*Information given*
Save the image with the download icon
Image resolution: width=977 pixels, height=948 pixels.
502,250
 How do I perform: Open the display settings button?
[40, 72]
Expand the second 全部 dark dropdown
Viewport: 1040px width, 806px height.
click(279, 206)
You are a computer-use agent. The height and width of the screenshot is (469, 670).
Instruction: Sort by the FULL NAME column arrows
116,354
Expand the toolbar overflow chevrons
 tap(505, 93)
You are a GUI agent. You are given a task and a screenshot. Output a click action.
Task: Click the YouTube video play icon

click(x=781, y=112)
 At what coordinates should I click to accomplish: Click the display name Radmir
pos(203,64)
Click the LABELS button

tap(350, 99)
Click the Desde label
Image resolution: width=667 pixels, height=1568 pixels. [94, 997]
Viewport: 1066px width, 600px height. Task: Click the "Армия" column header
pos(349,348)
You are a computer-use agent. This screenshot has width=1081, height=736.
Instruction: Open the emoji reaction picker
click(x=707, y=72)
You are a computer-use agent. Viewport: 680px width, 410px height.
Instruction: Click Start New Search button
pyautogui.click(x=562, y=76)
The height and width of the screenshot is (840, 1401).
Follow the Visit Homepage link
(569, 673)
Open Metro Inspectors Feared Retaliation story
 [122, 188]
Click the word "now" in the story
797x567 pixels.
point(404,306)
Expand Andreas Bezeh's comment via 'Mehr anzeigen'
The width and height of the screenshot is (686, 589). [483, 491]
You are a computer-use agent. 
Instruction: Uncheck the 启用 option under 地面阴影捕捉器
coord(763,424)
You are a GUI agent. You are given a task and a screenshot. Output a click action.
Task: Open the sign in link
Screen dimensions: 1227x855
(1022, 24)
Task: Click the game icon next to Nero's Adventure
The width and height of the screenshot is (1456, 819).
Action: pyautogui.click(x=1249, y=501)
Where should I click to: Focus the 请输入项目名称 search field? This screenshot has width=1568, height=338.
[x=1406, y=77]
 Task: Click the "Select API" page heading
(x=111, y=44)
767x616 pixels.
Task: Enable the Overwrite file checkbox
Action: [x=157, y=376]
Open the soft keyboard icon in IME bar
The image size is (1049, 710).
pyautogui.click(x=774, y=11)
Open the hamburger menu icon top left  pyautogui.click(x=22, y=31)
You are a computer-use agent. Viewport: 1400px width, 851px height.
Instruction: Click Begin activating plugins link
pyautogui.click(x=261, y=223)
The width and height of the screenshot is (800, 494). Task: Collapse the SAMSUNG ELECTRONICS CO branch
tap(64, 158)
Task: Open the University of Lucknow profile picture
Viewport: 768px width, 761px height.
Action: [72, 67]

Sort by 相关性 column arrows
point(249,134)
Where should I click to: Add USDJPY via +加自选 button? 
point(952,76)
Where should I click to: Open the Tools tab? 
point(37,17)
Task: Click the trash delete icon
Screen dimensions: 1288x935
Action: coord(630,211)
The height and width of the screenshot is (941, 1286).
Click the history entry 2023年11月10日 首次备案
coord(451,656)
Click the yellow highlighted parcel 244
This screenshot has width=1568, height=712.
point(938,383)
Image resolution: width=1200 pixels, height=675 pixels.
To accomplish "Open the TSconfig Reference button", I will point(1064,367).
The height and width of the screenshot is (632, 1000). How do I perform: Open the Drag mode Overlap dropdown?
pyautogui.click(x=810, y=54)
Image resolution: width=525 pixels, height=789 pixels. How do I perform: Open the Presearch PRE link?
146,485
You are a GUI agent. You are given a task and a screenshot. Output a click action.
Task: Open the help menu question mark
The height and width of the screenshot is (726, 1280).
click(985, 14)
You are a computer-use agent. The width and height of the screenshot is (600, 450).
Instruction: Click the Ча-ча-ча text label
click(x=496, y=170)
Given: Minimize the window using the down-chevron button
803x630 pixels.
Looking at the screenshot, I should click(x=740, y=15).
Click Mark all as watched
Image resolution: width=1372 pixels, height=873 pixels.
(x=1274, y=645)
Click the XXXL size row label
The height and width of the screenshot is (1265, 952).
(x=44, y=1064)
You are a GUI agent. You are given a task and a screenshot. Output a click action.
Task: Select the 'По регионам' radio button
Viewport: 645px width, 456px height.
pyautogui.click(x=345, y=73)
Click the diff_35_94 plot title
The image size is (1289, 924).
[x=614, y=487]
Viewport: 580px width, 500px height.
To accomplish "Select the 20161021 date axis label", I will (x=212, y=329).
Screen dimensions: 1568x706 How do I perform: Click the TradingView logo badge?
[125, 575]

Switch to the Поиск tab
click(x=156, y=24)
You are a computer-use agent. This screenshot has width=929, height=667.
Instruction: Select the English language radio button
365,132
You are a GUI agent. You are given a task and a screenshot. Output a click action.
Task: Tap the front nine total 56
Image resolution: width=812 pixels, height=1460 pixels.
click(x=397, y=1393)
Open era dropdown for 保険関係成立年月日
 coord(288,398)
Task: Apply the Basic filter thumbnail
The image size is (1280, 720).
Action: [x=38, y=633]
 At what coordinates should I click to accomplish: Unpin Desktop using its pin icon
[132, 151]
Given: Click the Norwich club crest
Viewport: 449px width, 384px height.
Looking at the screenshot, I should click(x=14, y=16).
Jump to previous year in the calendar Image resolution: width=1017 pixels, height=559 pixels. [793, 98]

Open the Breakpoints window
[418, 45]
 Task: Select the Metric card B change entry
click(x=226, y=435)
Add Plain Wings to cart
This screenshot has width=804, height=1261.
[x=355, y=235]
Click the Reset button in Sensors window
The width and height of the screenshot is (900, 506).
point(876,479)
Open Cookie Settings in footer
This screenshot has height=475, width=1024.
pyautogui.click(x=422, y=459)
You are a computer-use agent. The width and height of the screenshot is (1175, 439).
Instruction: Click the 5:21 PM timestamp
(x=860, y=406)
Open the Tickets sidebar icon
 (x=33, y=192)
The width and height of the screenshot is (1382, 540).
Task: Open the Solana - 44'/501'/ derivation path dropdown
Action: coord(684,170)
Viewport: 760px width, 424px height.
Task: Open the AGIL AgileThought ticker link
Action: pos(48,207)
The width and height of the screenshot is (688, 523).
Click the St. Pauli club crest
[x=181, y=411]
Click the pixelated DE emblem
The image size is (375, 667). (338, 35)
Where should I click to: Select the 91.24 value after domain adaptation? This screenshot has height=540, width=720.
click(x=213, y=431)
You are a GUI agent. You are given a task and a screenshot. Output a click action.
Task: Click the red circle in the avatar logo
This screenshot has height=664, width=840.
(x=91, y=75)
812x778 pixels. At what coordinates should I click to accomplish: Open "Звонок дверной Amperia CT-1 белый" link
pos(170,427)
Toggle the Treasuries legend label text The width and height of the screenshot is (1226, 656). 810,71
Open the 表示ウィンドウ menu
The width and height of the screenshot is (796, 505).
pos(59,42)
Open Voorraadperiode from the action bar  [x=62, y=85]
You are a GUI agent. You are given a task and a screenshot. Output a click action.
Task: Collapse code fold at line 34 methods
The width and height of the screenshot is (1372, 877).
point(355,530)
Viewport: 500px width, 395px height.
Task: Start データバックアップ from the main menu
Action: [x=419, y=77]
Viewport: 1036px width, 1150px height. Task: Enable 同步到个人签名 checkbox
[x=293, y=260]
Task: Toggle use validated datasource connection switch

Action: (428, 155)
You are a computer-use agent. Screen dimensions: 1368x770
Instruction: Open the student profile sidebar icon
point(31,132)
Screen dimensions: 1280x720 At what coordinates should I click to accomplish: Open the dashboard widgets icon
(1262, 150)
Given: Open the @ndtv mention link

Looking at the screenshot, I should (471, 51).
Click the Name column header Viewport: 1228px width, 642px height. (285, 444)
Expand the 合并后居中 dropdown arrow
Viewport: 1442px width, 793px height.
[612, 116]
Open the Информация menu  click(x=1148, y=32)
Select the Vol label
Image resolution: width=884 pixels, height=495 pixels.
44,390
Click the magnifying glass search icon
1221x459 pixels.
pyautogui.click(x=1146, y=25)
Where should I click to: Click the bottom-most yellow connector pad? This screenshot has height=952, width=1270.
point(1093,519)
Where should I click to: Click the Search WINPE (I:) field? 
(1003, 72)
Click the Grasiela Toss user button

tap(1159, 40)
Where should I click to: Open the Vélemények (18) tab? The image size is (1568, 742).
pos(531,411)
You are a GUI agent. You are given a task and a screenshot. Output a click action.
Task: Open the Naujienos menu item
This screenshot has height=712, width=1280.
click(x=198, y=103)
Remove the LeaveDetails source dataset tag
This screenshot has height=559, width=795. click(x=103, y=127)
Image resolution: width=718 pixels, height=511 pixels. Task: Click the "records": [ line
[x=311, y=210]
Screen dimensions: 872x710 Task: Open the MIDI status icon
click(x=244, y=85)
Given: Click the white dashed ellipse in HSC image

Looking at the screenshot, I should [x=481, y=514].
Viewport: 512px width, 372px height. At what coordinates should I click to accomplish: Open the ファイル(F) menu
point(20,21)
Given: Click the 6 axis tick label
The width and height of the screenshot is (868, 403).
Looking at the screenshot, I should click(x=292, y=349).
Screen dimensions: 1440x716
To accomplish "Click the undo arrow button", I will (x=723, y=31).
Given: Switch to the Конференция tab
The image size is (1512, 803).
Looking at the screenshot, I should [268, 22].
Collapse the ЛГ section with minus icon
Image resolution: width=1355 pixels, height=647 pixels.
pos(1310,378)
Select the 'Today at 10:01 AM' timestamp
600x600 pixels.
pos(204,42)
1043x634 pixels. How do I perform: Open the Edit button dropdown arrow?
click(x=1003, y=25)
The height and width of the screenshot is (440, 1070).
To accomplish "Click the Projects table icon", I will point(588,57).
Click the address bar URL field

*Your objective*
Go through the material above, find each line with the string "will", and copy it.

*Response area*
To accomplish "Open the TSconfig Reference button", I will point(1064,367).
To accomplish "Select the 20161021 date axis label", I will (x=212, y=329).
To accomplish "Click the undo arrow button", I will (x=723, y=31).
To accomplish "Click the Projects table icon", I will point(588,57).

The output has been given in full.